Where QKD could make operational sense for defense QKD is not pointless for defense. Scenarios where physical control of the link is enforceable and where the marginal cost of dedicated optical infrastructure is justified are the most plausible near-term use cases. Examples include: hardened fiber between national command centers, ship-to-shore optical links in littoral basing where line-of-sight can be assured, and strategic satellite downlinks used for occasional, high-value key injection rather than continuous bulk traffic. In these roles QKD can offer a narrowly defined advantage - provided the system architecture addresses trusted-node exposure, hardware attestation, and key-lifecycle management.
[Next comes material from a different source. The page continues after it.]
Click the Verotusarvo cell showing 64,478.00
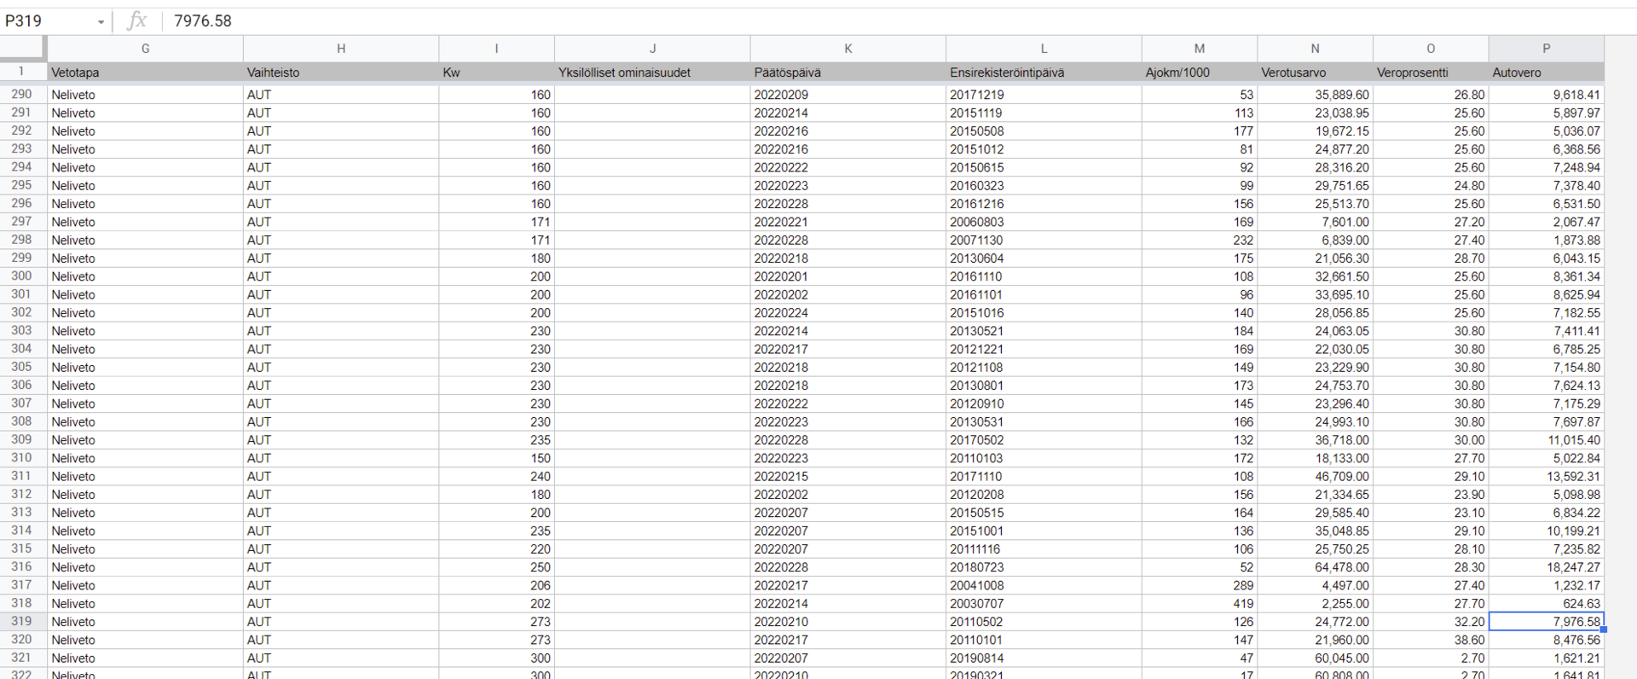 pos(1315,567)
Practical recommendations for military planners 1) Adopt an all-of-the-above crypto posture. Prioritize PQC for broad rollout while funding QKD testbeds to mature hardware assurance and space-fiber integration. 2) Invest in end-to-end hardware validation. Fund independent red-team exercises against vendor systems to discover side channels and harden designs. Document and certify mitigations rather than relying on theory alone. 3) Use QKD experimentally for narrow, well-instrumented links. Design requirements should include measured key-rate budgets, trusted-node hardening, and fallback PQC modes for availability. 4) Treat space-QKD as strategic R&D. Satellite constellations can change the operational calculus for long-distance key distribution, but they are an expensive and complex path that requires sustained investment in optical ground stations, scheduling, and orbital capacity. Do not rush wide operational adoption until hardware assurance and operational availability metrics are met. 5) Focus on standards and supply-chain diversity. Interoperability testbeds like OPENQKD reveal how important standard interfaces and multi-vendor ecosystems are to avoid single-source vulnerabilities. Military procurement should incentivize modular, auditable hardware and open interfaces.
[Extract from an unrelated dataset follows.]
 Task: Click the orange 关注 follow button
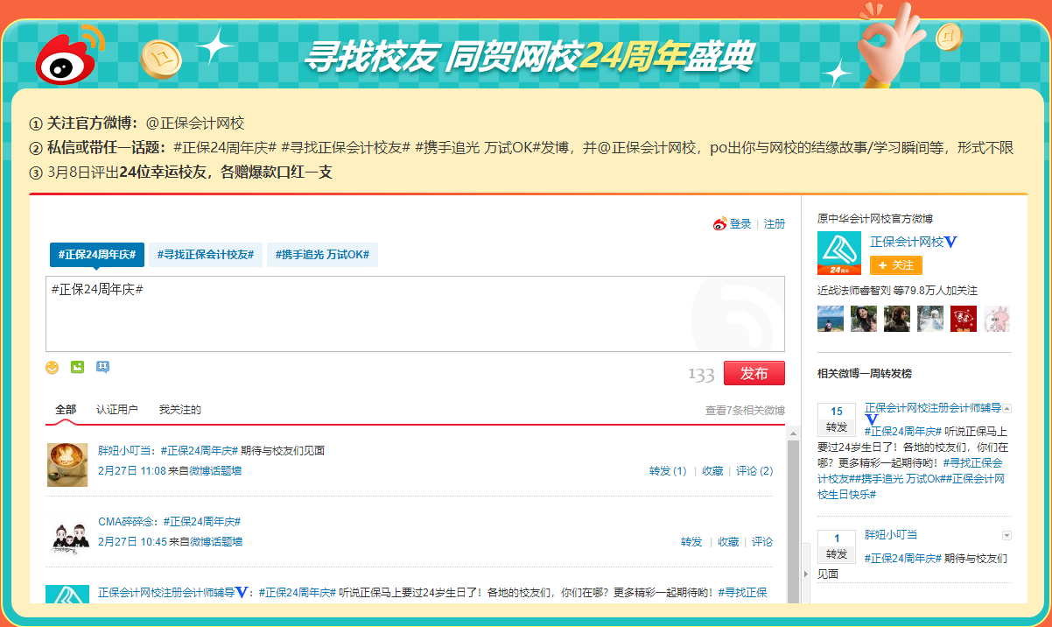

Conclusion: niche capability, not a wholesale replacement As of this writing, QKD is a maturing set of techniques with impressive demonstrations but important, quantifiable limits. It is mission-relevant for narrowly defined, high-assurance links where physical control and defence-in-depth make sense. For broad fleet, tactical, and enterprise communications, post-quantum cryptography and classical engineering controls remain the more practical route to quantum resistance. The sensible path for defense organizations is parallel: accelerate PQC migration across systems while funding targeted QKD pilots that answer the hardware-assurance, availability, and lifecycle questions that still stand between laboratory demonstrations and operational trust.